I’m trying to do sensitivity analysis (forward mode autodiff) on a matrix and was hoping to parallelise the computations using Tensorflow. Here’s the code that I’m using to test if something like this is possible in TF:
In the code above, the evaluation of Z1 and dZ1 is independent of each other (same thing for A1, dA1, etc. etc.) so I was hoping to run these pair of statements in parallel. I wrapped this function around tf.function and was hoping for speedup as compared to standard way of computing gradients (forward and backprop) because now I’ll be running half the calculations in parallel. However, I don’t see any speedups and both codes take the same time to execute.
I don’t know if it’s possible to do what I’m trying here. Any help would be appreciated.
Yes I think that is a good point - if all the computations are assigned to GPU and all are being executed on a single stream then you won’t get a speedup from additional parallelism. What I’d do here normally is a bit low level (that’s the area I’m normally ) and dump the graph to see if there are any unexpected edges that are inhibiting control flow (these days I’d dump the Graphdef, convert to TFG (tfg-translate tool) and then look at the output as it is readable, before TFG I’d pipe it through to Graphviz file) and then run with vmodule=executor=1 to see exactly what’s being run and where (it can produce a lot of output even for small graphs).
I don’t know who from TFRT team is on here to ping in for comment, let me check
TF still has a single compute stream (transfers and NCCL ops each use a different stream) per session. This is not trivial to change because the GPU memory allocator implicitly synchronizes all allocations on that compute stream.
We are implementing multi-stream support in the HLO to TFRT compiler, but that’s not ready yet.
It is a little bit hard today, with all the moving compilers and runtime WIP parts, to really understand what kind of code it is really going to be produced and scheduled on the hw.
I think that the GAP It is still too large between people working every day on compilers+runtimes vs people that are just trying to figure out performance (gap?) on their high level API compositional path.
I hope that we can try to improve the current status reducing this gap having more usability oriented documentation and tools on the high level (user) side of the spectrum.
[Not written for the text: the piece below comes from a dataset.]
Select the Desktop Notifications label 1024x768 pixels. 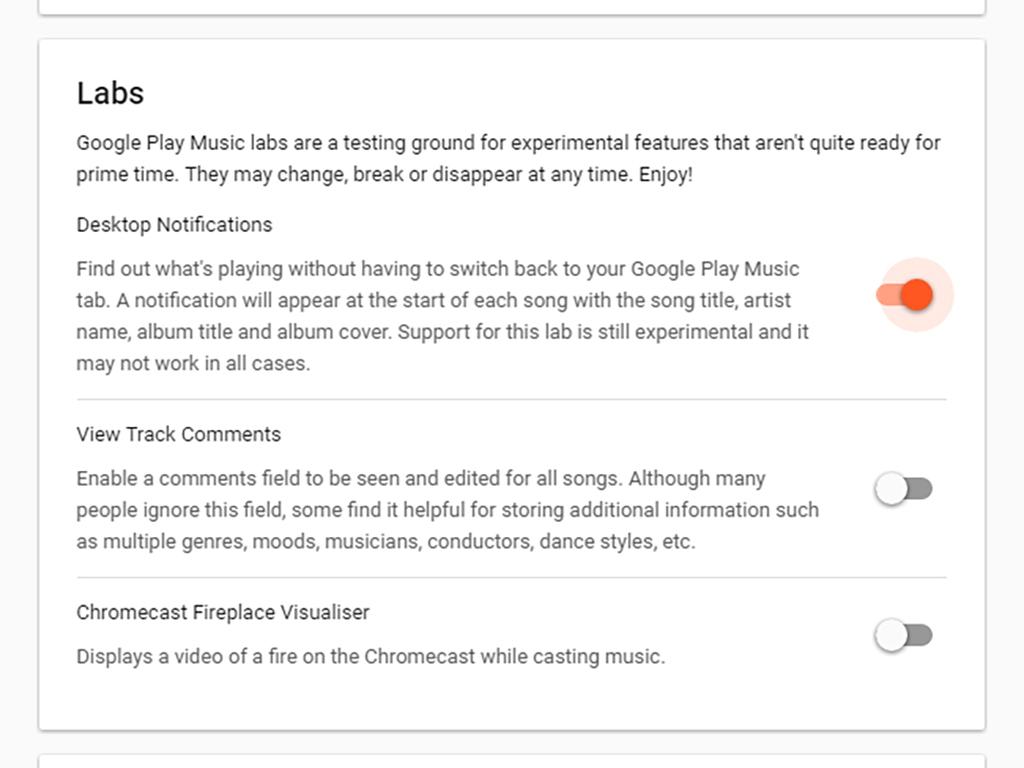click(x=174, y=225)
If not It will be really hard to interact on a common playground about the performance.
Yes and no: it can be but that visualization is meant to be more ML practisioners and can elide control edges that obscures the model structure but are important for folks debugging scheduling questions.
You are correct. There is a workstream ongoing around performance predictabilty (well predictabilty in general) here. But adjacent to that is what you mention about communication gap here today at technical level.